‘Einot Amitai, near Nazareth in northern Israel, is a cave which functioned as a quarry and industrial workshop for the production of chalkstone vessels in the Roman period. The large subterranean cavern, hewn into a chalkstone hillside, has yielded numerous remains of stone vessels in various stages of production, attesting to a thriving industry.
In ancient times, most tableware, cooking pots and storage jars were made of pottery. In the first century of the Common Era, however, Jews throughout Judea and Galilee used tableware and storage vessels made of soft, local chalkstone. The reason for this curious choice of material seems to have been religious; according to ancient Jewish law, vessels made of stone can never become ritually impure, and as a result ancient Jews began to produce their everyday tableware from stone.
The practice is mentioned prominently in the Wedding at Cana narrative in the Gospel of John, where the water-turned-to wine is said to have been held in six jars made of stone: “Now there were six stone water jars set there for the Jewish custom of purification, containing twenty or thirty gallons each” (John 2:6).

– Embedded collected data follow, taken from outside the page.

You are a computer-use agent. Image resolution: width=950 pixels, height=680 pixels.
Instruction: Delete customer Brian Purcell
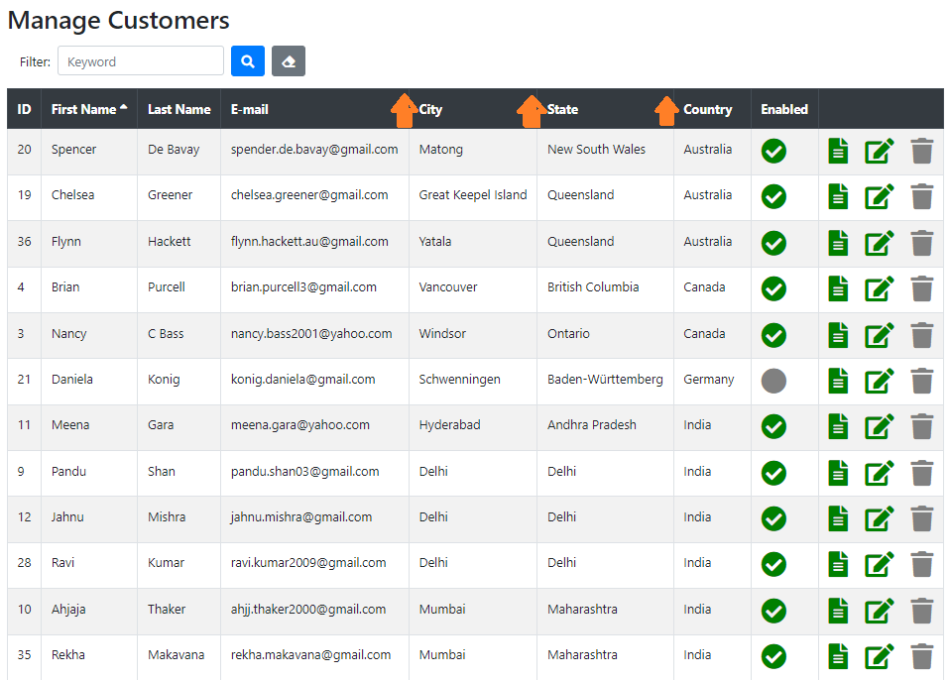pos(921,289)
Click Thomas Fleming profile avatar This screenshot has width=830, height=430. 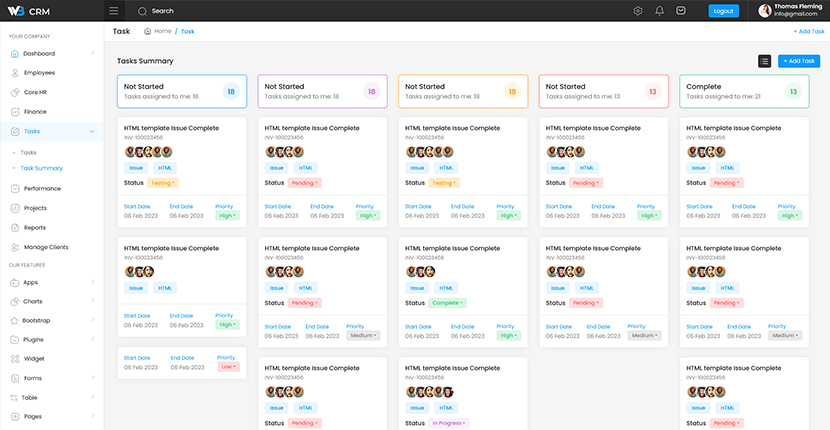pos(764,11)
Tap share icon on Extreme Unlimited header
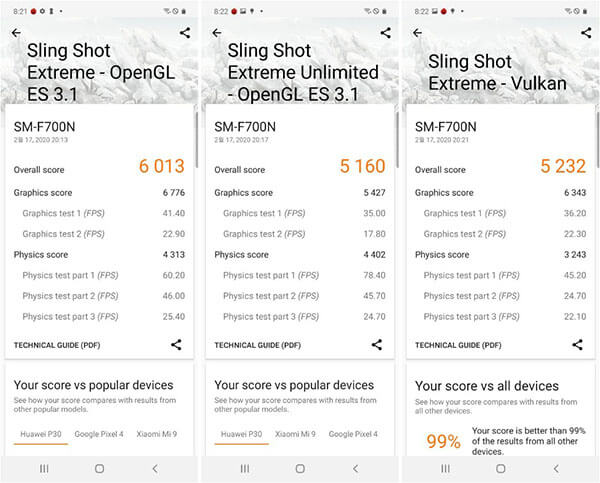 [x=385, y=33]
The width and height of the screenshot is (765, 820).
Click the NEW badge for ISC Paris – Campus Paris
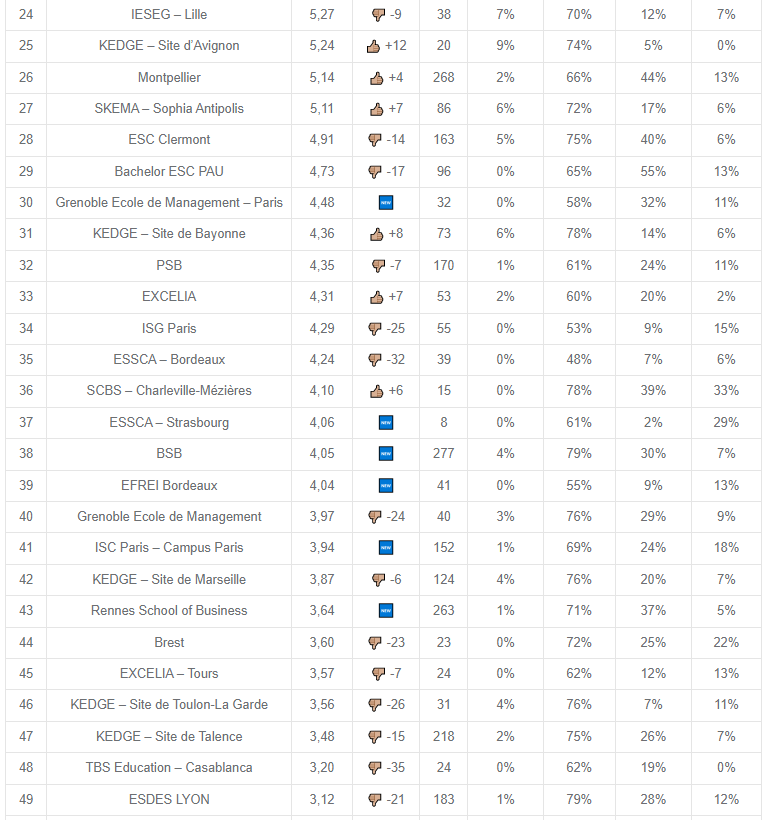386,548
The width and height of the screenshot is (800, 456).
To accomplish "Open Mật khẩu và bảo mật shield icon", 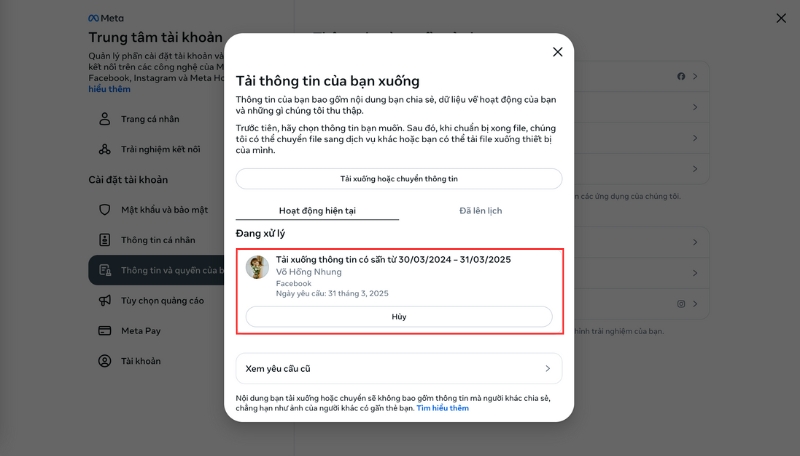I will 105,210.
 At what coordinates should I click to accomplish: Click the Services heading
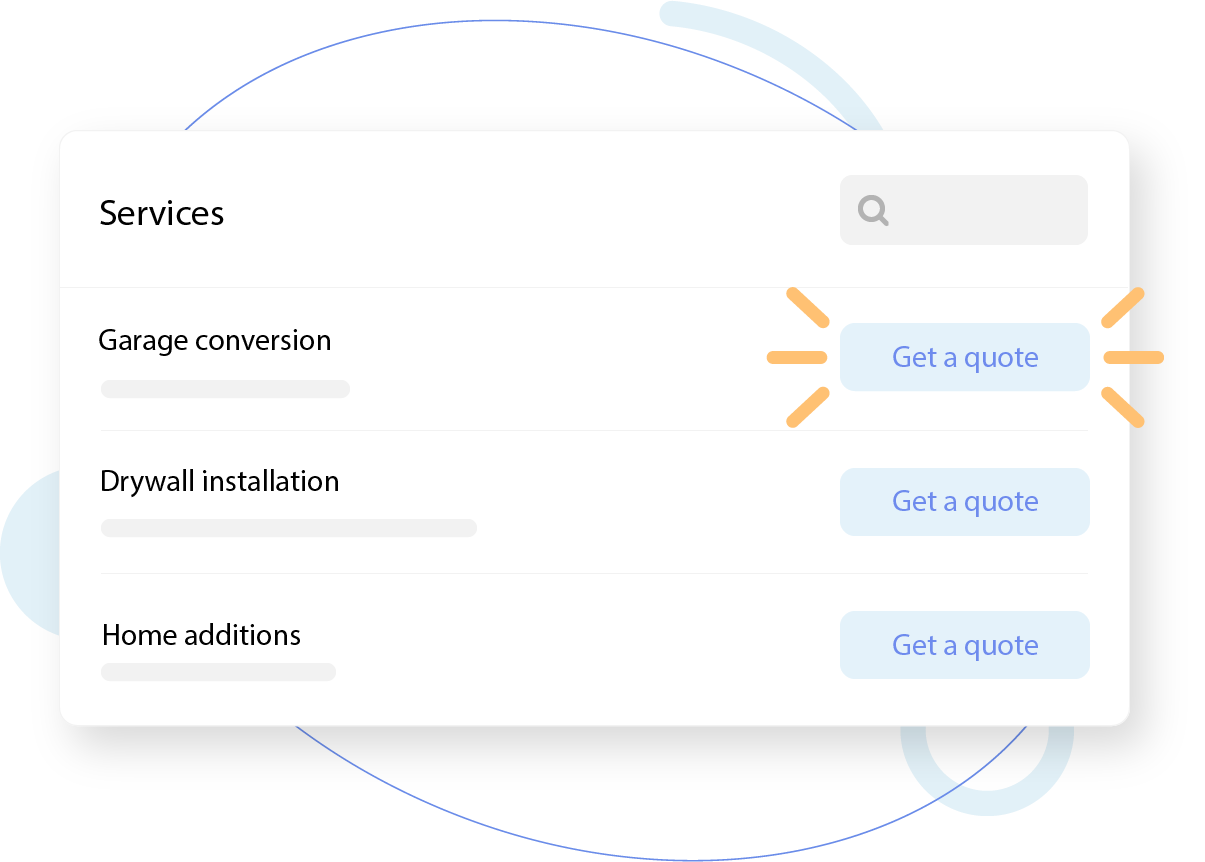click(161, 212)
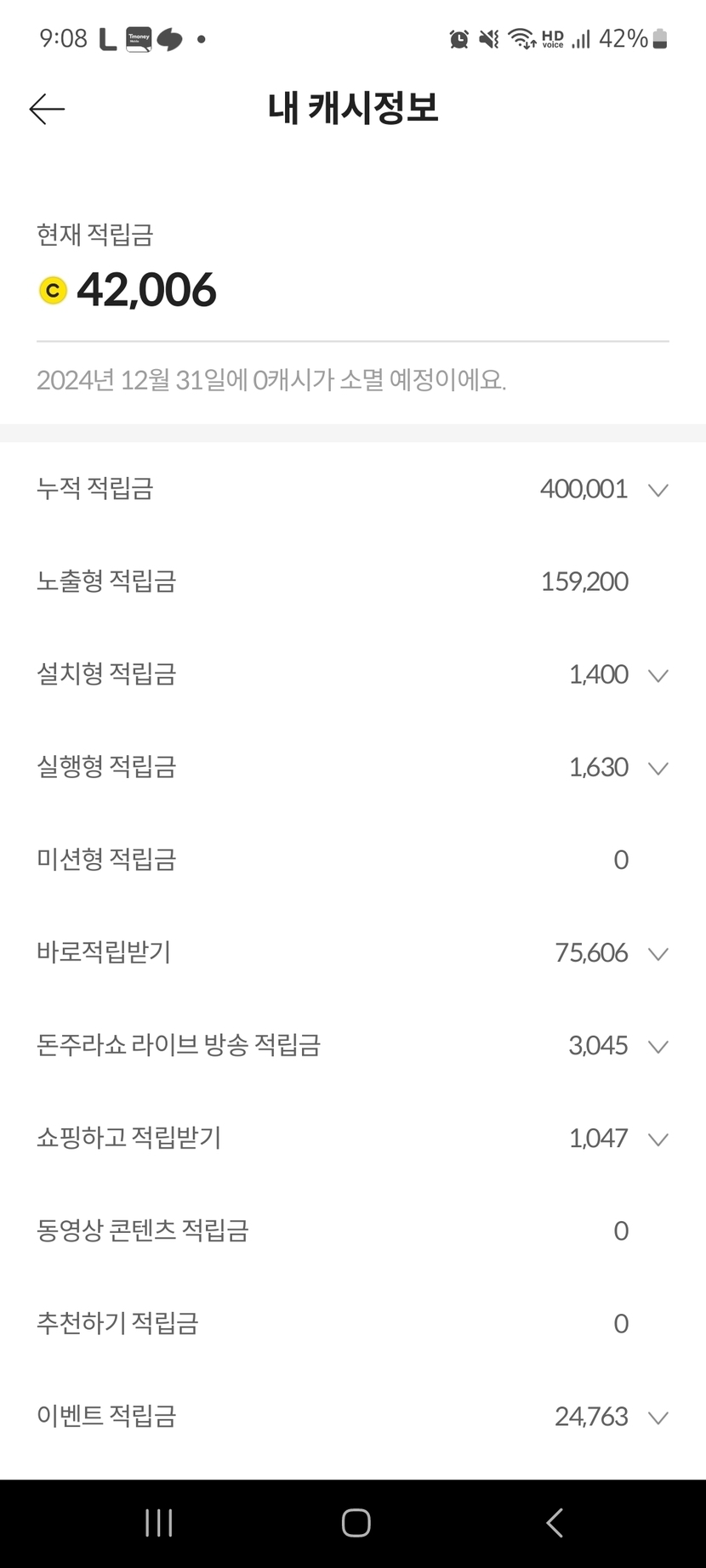Tap the back arrow in header
706x1568 pixels.
point(47,109)

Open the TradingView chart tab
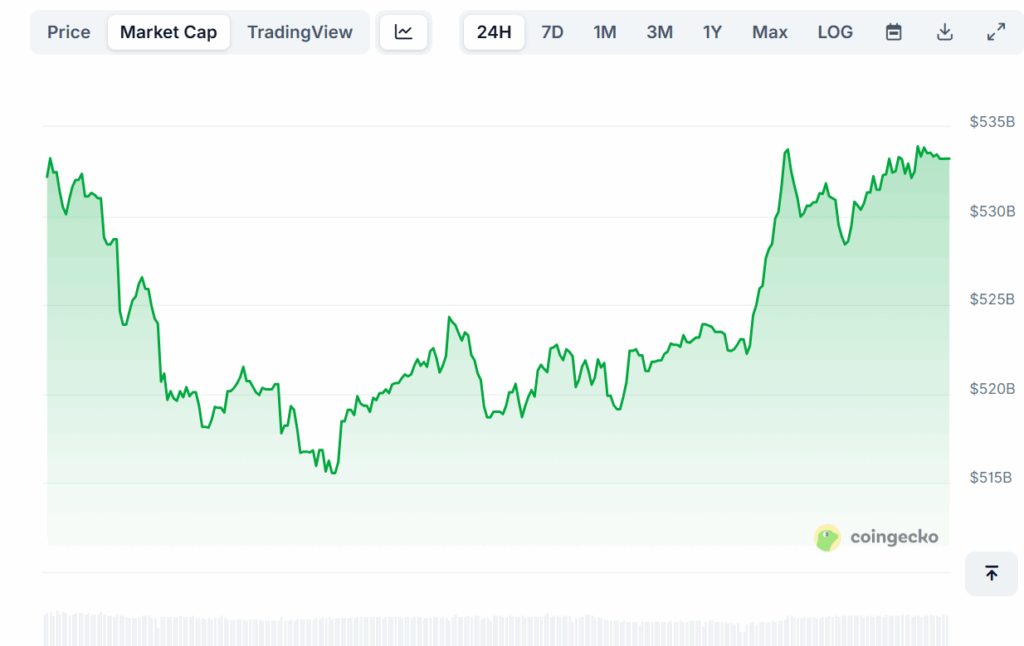(300, 32)
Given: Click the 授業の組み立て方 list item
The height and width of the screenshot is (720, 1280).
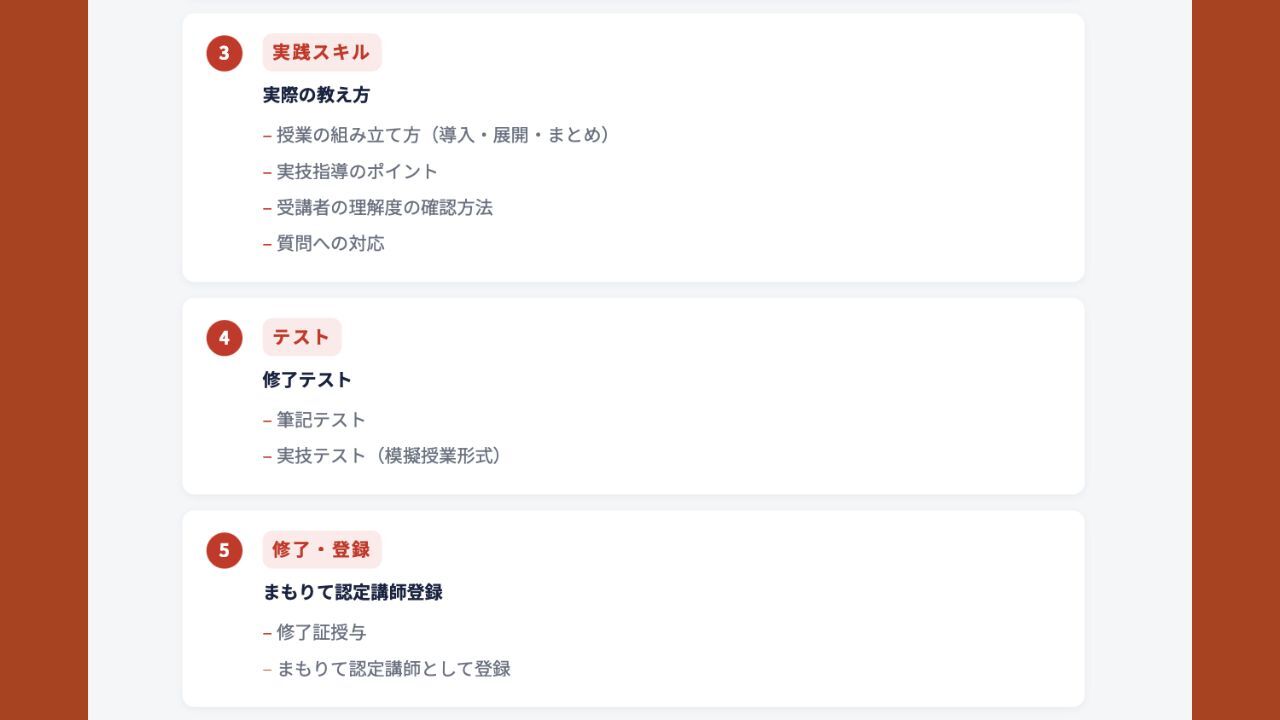Looking at the screenshot, I should 443,135.
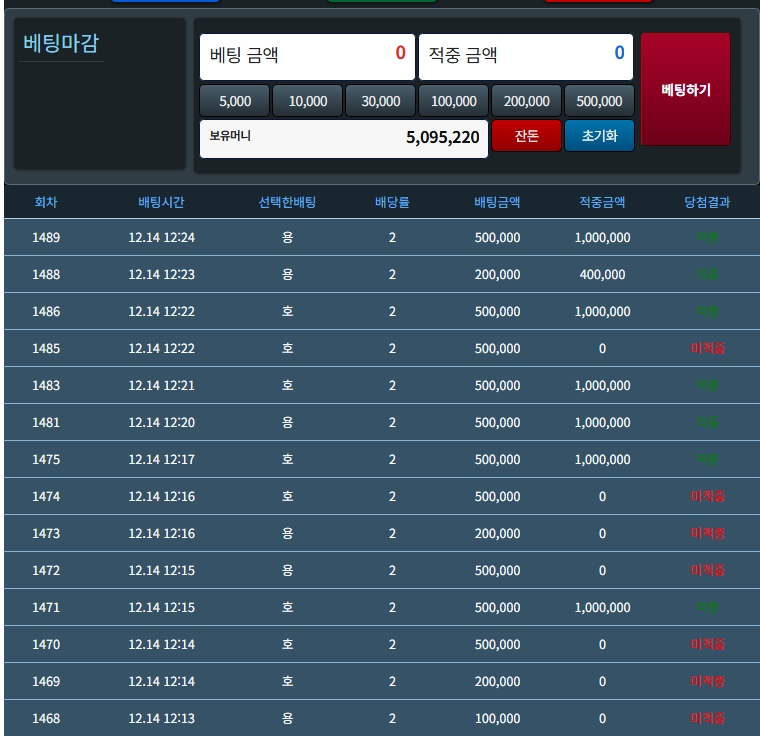Click the 적중 금액 field
760x736 pixels.
(x=525, y=55)
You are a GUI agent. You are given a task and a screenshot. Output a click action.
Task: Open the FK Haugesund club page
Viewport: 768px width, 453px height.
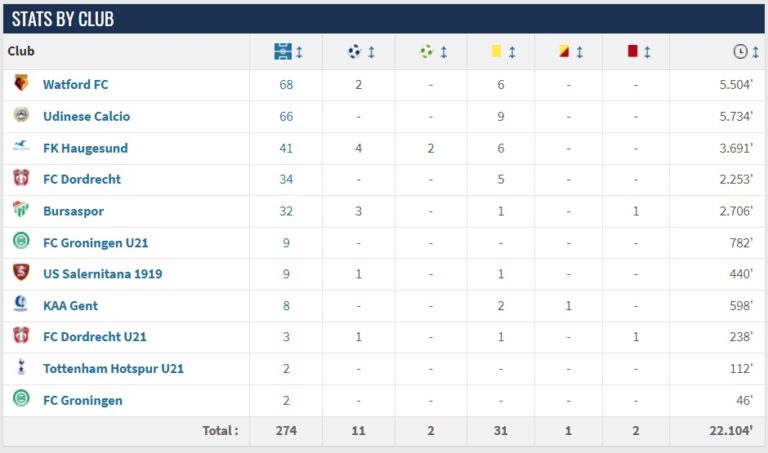click(x=85, y=148)
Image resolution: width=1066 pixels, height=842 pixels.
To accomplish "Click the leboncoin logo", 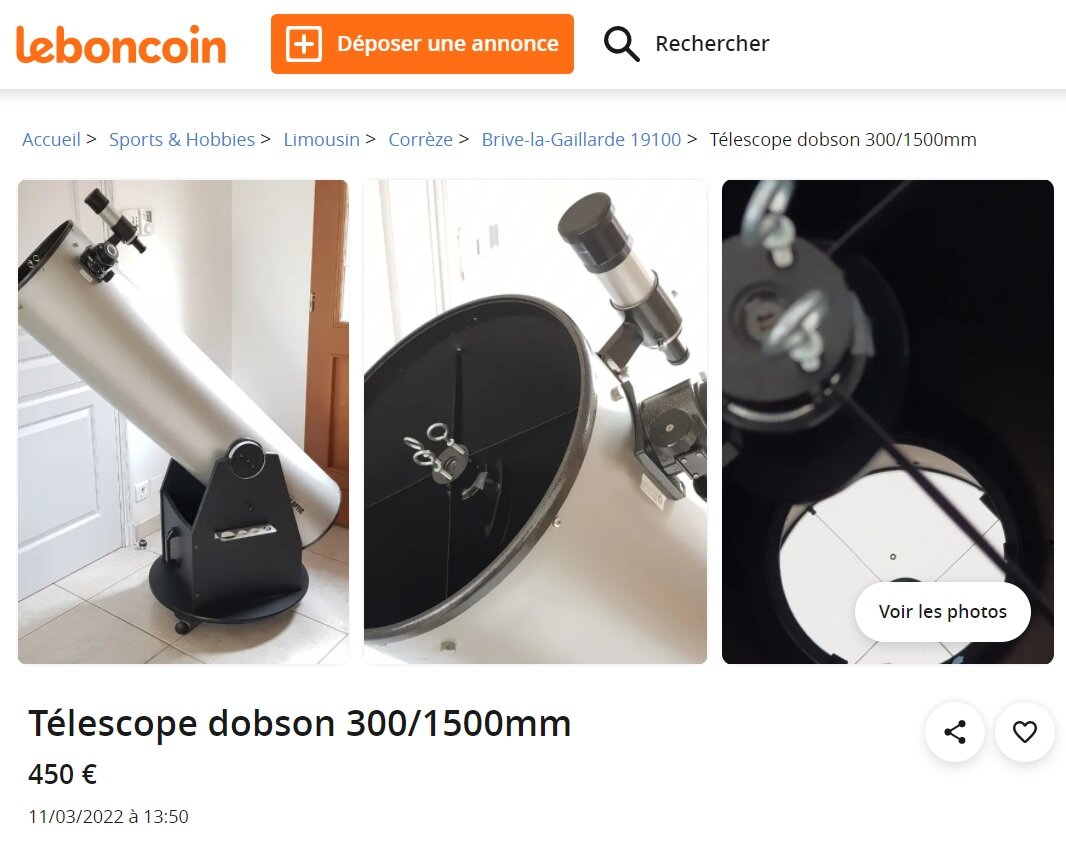I will point(121,45).
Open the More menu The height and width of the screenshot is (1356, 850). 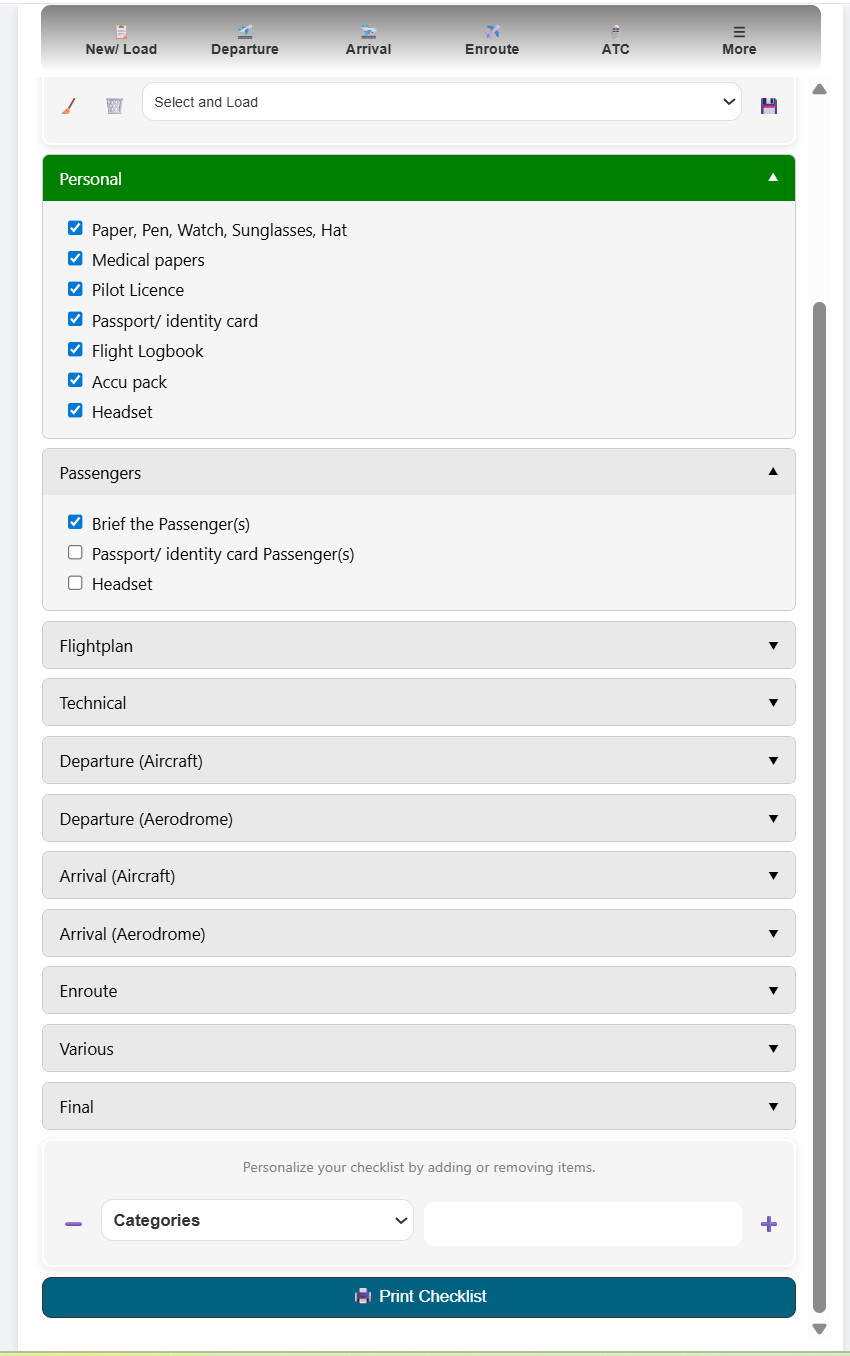pos(739,41)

A tantalizing link to the Gospel narrative lies in the location of the cave just south of the modern town of Kafr Kanna, identified by many scholars as the site of Biblical Cana. The Evangelist was clearly familiar with the fact that Jews were using stone vessels for ritual purposes and it is certainly possible—perhaps even likely—that large stone containers of the type mentioned in the Wedding at Cana story may have been produced locally in Galilee in a cave similar to the one at ‘Einot Amitai.
A preliminary probe was conducted at the site in 2001, and the first season of full-scale excavations took place in the summer of 2016. Prior to last year’s season of excavations, the roof of the cave was removed by mechanical means, and today all excavations take place under the open.
Yonatan Adler is a lecturer at Ariel University.